Thursday, February 2, 2012

Mystery solved by new book


We were exploring some new (to us) trails in Scatter Creek WMA in Cross County. The dirt road went through alternating woodland and grassy flats. We began noticing that the branches of young saplings we were walking past were split on the underside and partially ripped open. At first we wondered if it might be damage from browsing deer, but when we looked more closely we could see the regularity of the scarring and our speculation went to some sort of orthopter. Could a katydid do something like that? We thought that some kinds might use their ovipositors to make slits in bark to deposit their eggs. They would have to be large (the branch in the picture is perhaps an inch and a half in diameter), but some katydids are very large. But the more we looked, the more widespread the damage was. In fact it was on almost every small branch we saw over a large area. It would have to be an awful lot of katydids. It would have to be a plague of katydids. We began dropping that theory.

But what could it be? It was a mystery of nature. It was evidently a sign left by something done by a large insect on an incredibly large scale. We both realized at the same moment that the answer was waiting for us in a book we had just purchased, and the moment we got home we took the book out. It would be its first test.

The book is Tracks & Sign of Insects and Other Invertebrates, by Charley Eiseman and Noah Charney, a field guide to all the tiny footprints, burrow openings, carved hieroglyphics under the bark of dead trees and other residua left behind by insects who are no longer there. We looked in the index and found the entry "oviposition scars: cicadas" and there was the answer, the largeish superabundant insects we were looking for. We had completely forgotten the great event of last summer, the biggest, most widespread emergence we had ever seen of Thirteen-Year Periodic Cicadas. Early last summer we couldn't visit woods anywhere in the state that didn't have their persistent calling in the background. We all know the story, the broad blunt larvae with their powerful digging forelegs burrowing under the trees sucking on the juices in their roots for thirteen years before rising to the surface at a synchronized moment in all their millions to shed into adulthood for their brief moment in the sun, spending it as we hope we would, singing and mating. We have heard that they have no fright or evasion reflex, whatever wants to can walk up and gorge on them. There are so many of them all at once that their predators are quickly sated and there are still millions left to insert their eggs into slits on the underside of branches and twigs so hatching larvae can drop to the ground and dig down to the roots.

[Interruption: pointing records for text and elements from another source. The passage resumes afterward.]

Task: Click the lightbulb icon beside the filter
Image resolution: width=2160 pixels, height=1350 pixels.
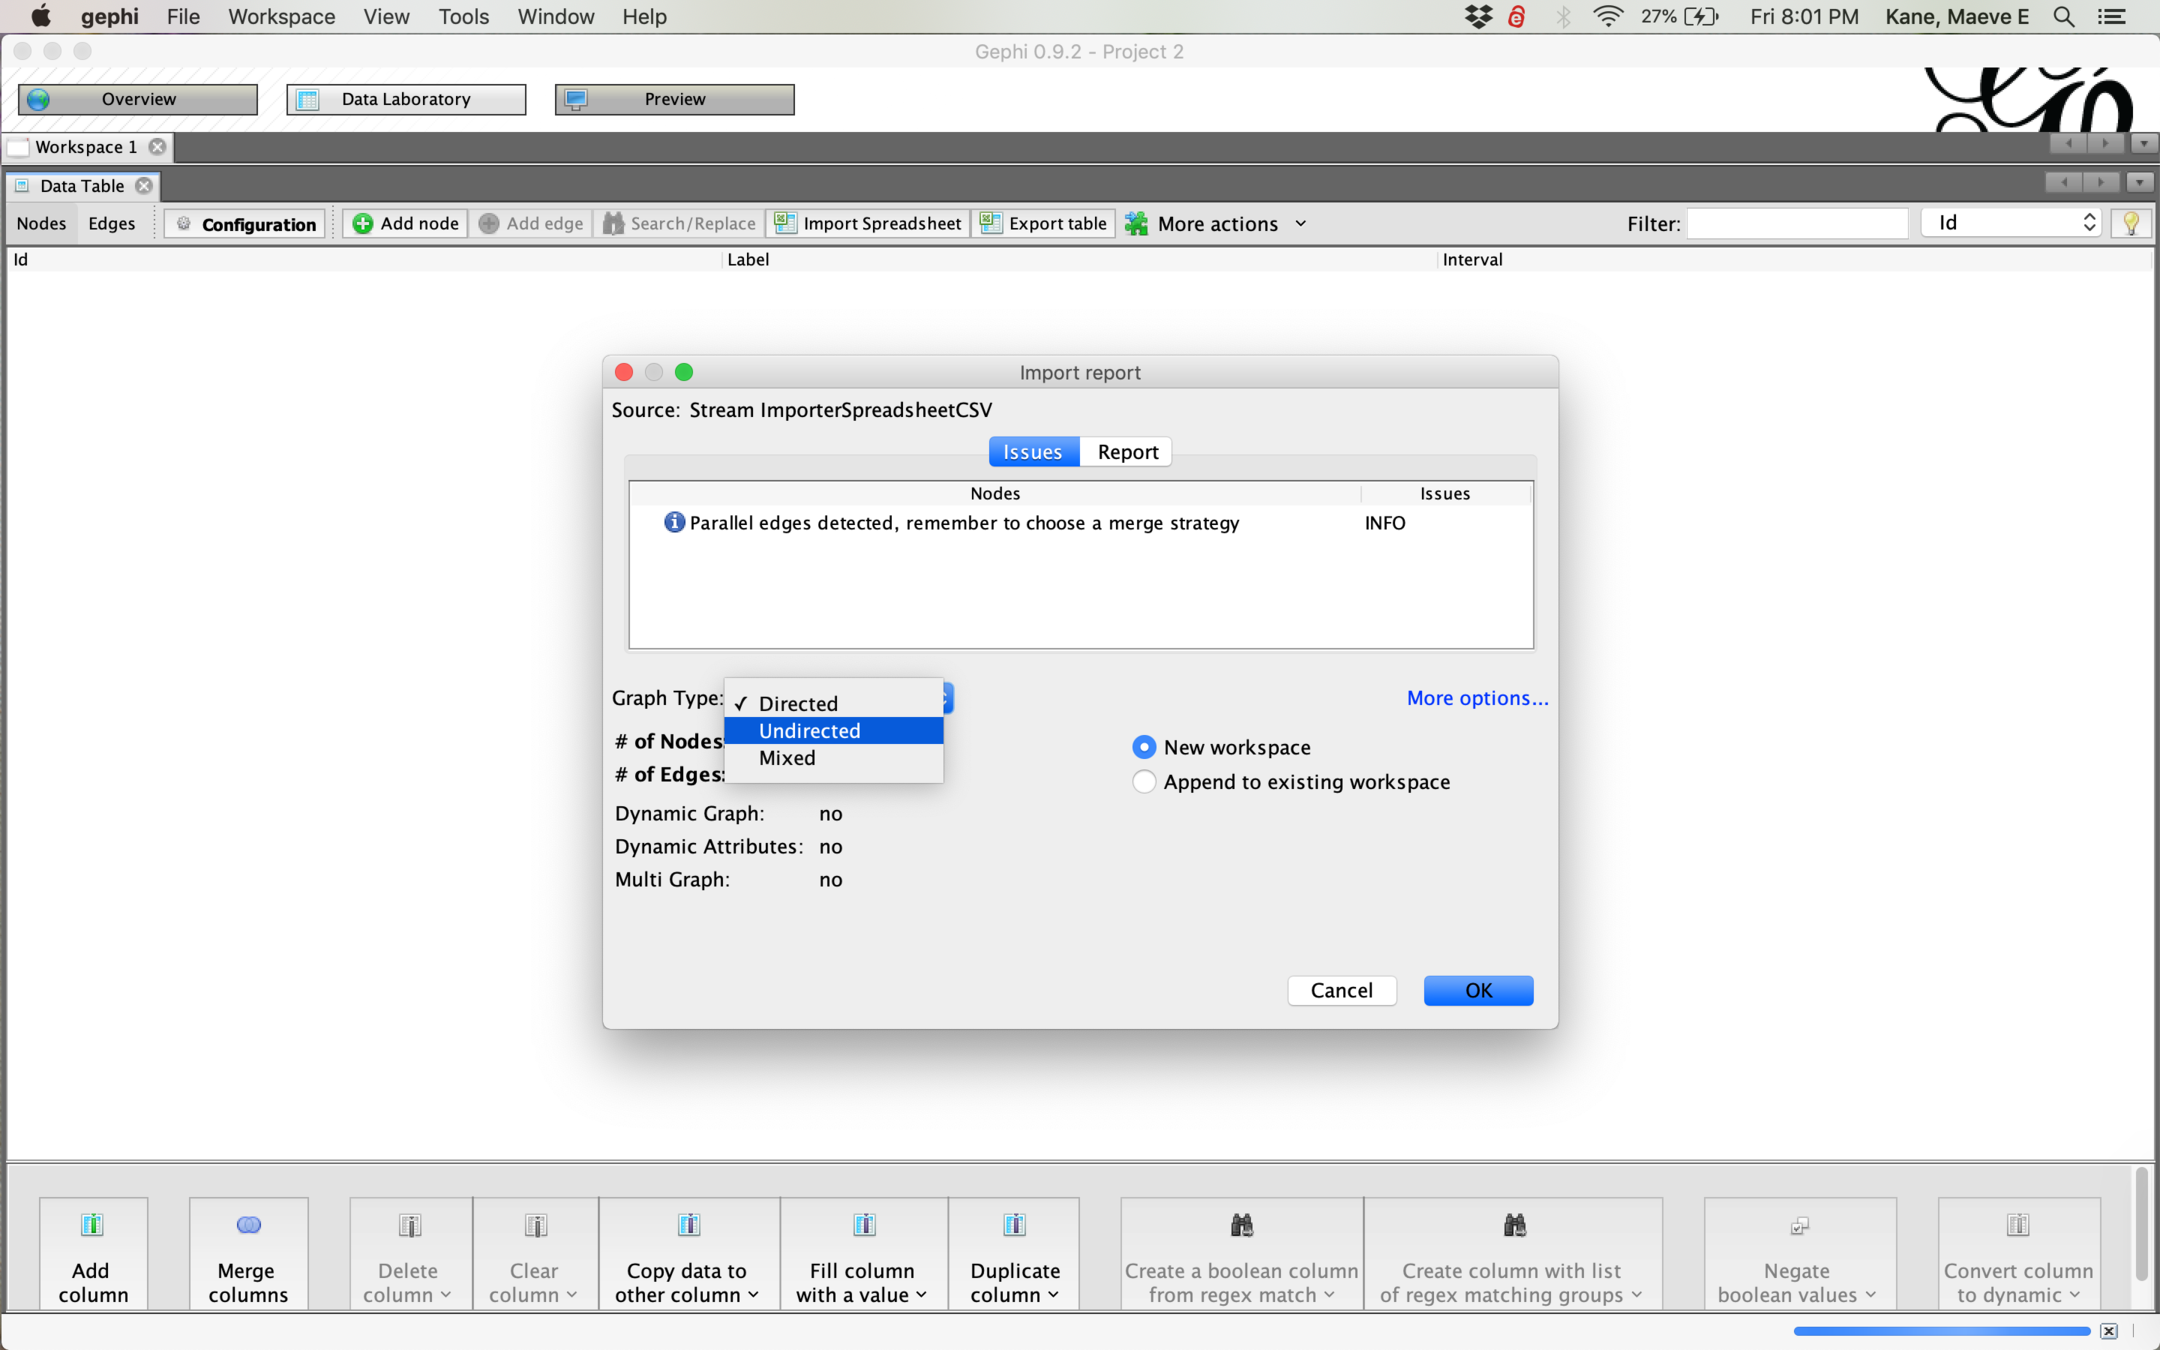Action: click(2131, 223)
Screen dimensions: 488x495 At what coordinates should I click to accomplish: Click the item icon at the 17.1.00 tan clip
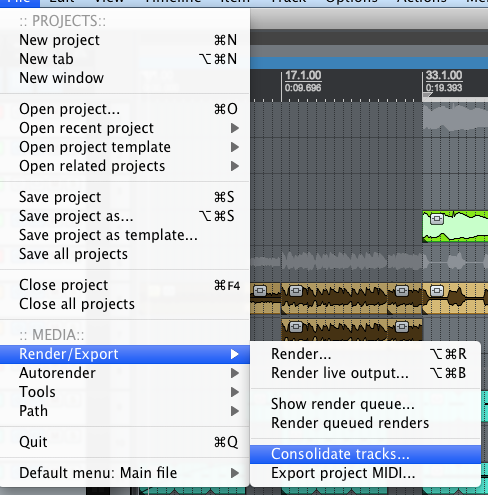point(296,291)
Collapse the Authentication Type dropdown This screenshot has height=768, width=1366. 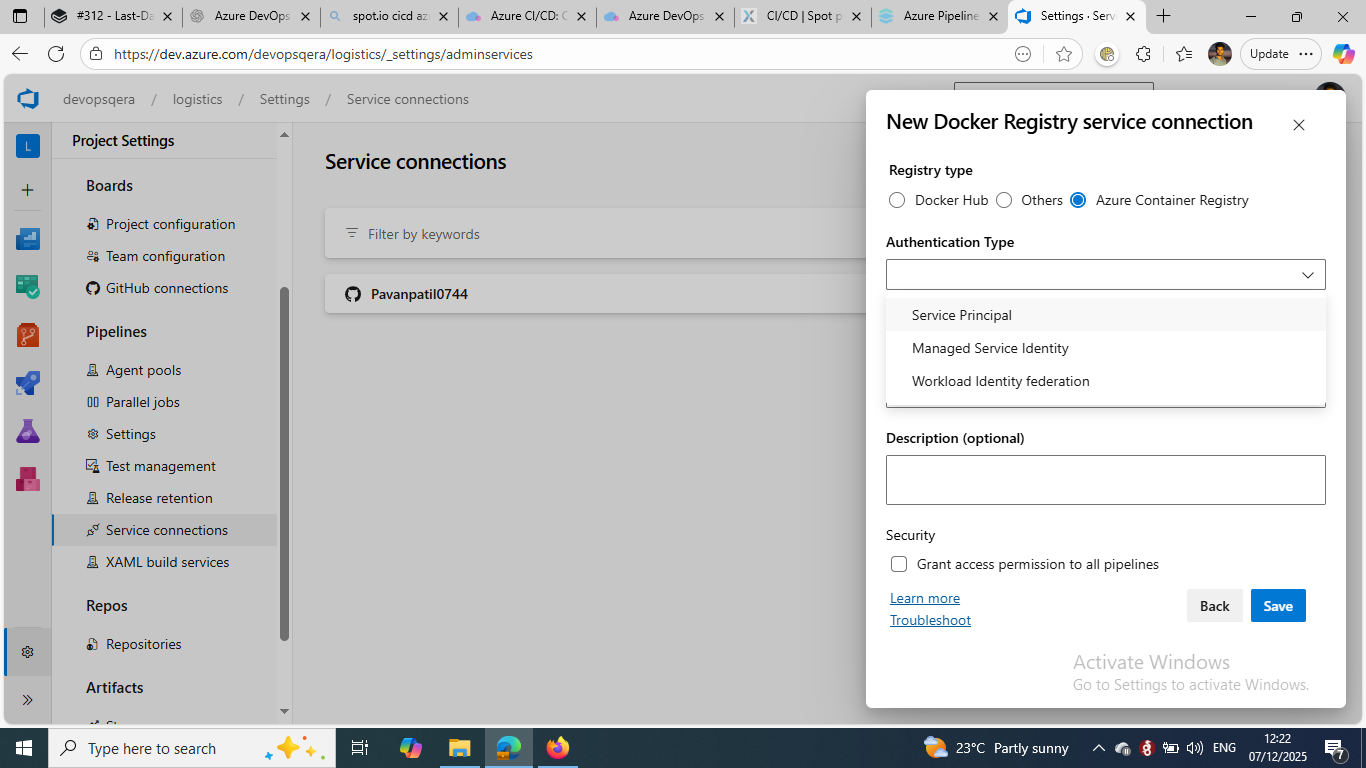tap(1307, 275)

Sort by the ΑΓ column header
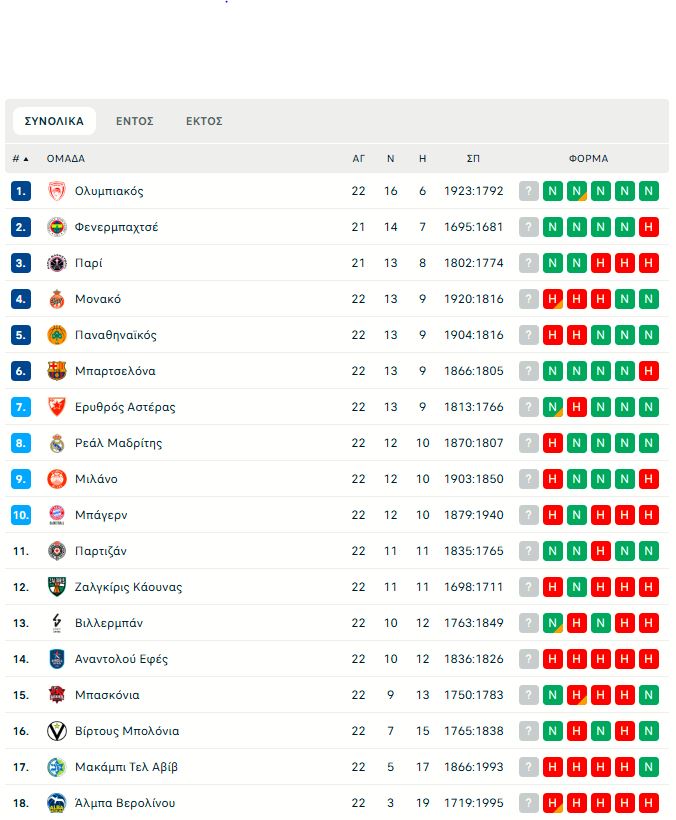coord(359,158)
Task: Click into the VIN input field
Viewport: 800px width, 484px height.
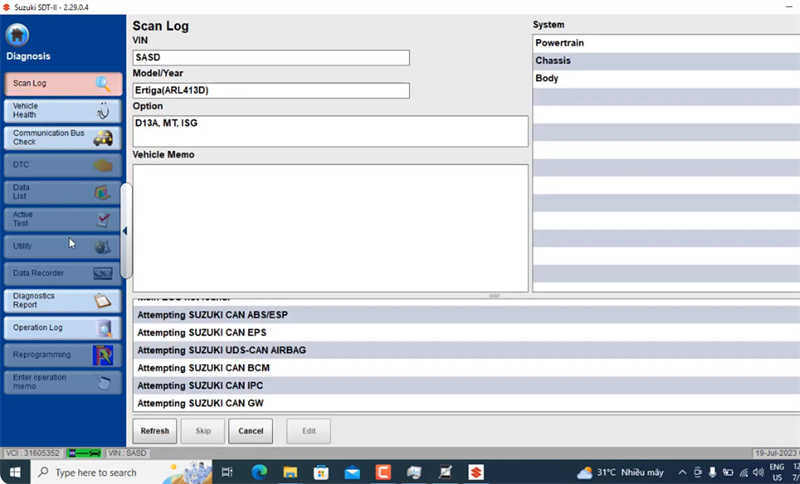Action: click(x=271, y=58)
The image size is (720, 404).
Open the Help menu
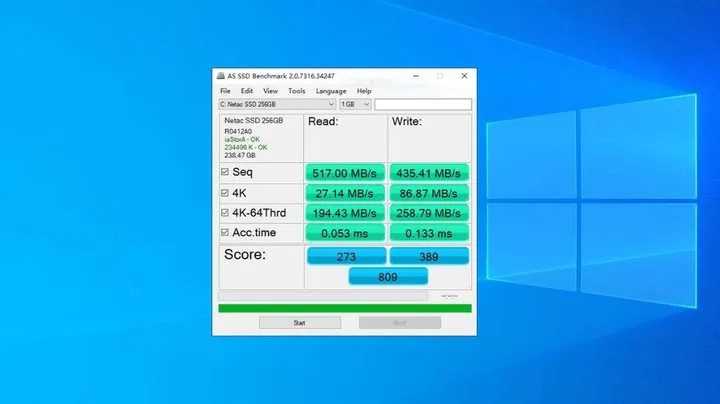(364, 91)
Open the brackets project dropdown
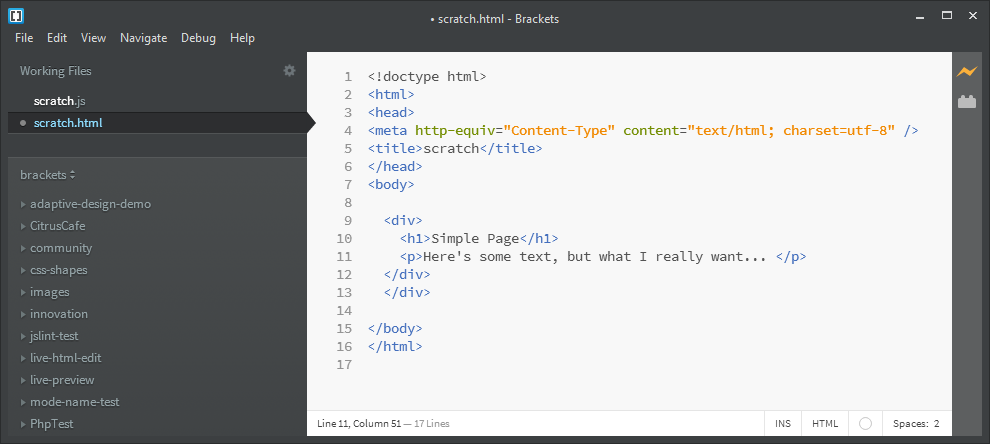Screen dimensions: 990x444 [x=48, y=175]
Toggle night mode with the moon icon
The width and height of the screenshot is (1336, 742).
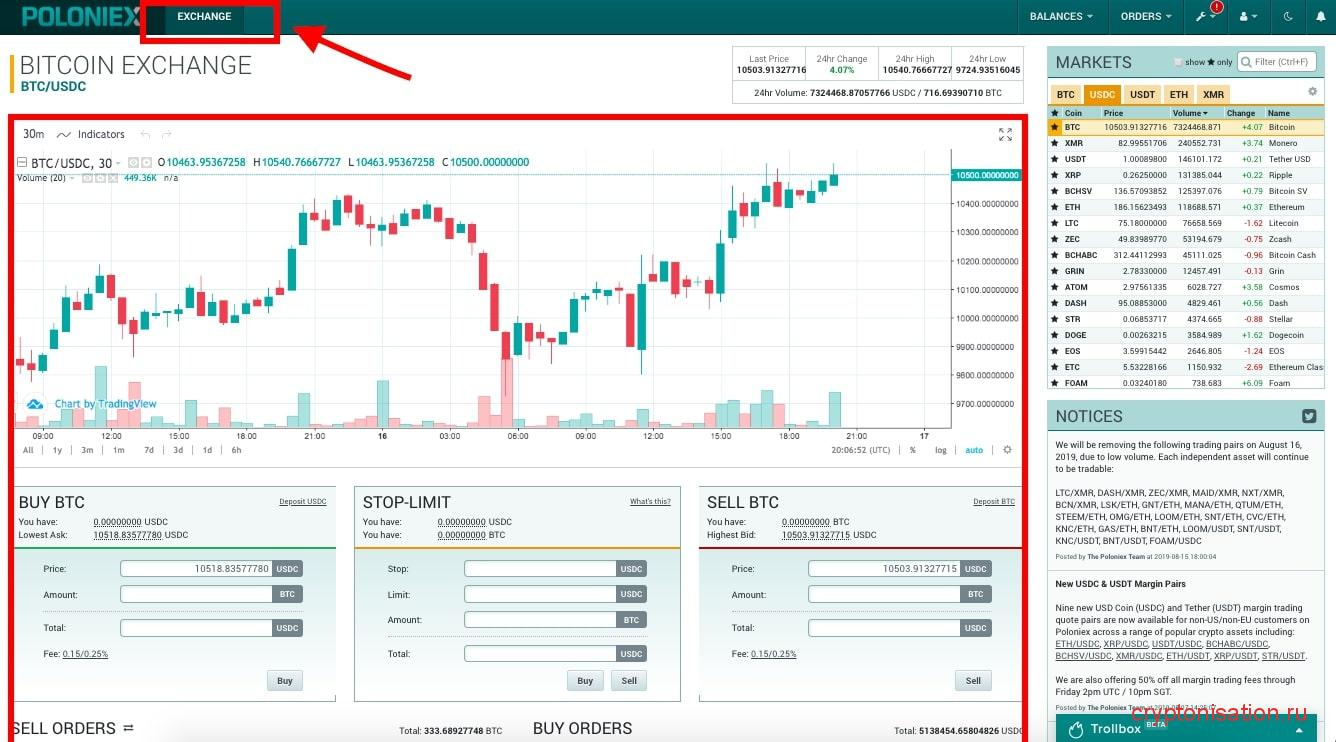tap(1288, 17)
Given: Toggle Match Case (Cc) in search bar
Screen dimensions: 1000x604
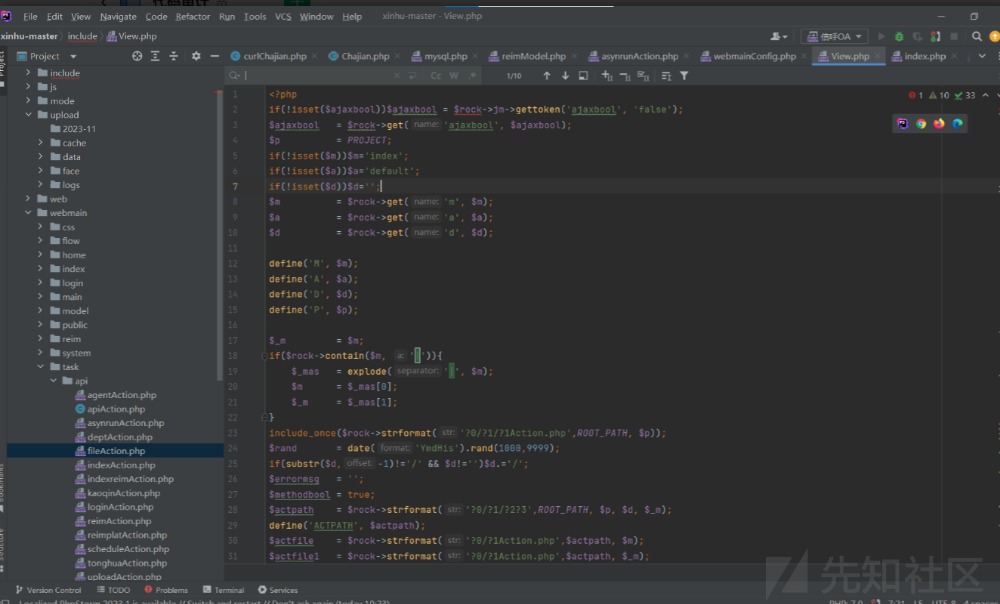Looking at the screenshot, I should pos(436,76).

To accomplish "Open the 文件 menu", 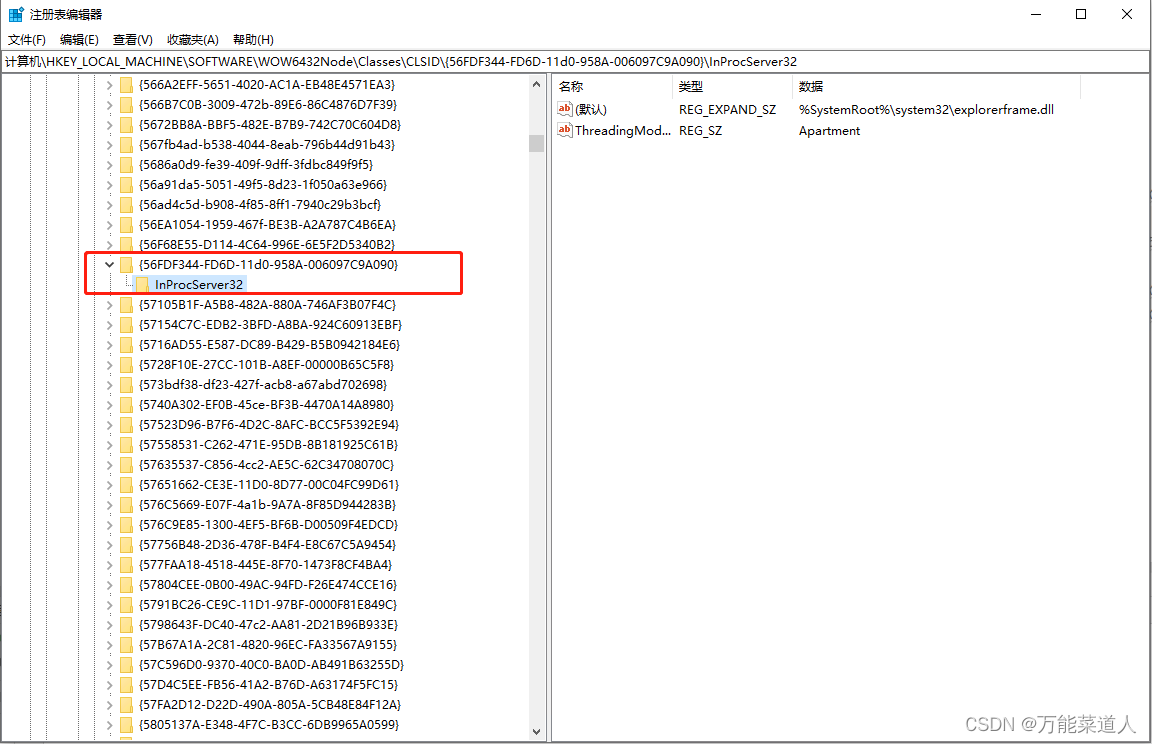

If you are an inquiring sort of person you might wonder how these insects and their Seventeen-Year cousins got started on this rather bizarre life plan. The best theory I have heard is that originally they were one-year cicadas like the other species but they were beset by a parasite which fed on their tissues. When the cicada larva crawled with the last of its strength up to the surface to try to become an adult, the parasite timed things to also be ready to emerge as an adult. Well, there is always a bit of variability, and a few cicada larvae didn't come up after the first year, but stayed underground for a second year, and when the parasite matured after one year, it was stuck underground and perished. But of course there was variability in the parasite too, and some of them waited until the second year to transform into adults and so survived. But then some cicada larvae waited until the third year, and so on, until some populations reached thirteen years, and some seventeen years, before the poor parasite gave up. This theory can't be proved, naturally, since the losing parasite no longer exists.



1 comment:

  1. The period is also always a prime number, right? So 13 is better than 14 because you can avoid a parasite with a 7 year period and an alternate year period strategy.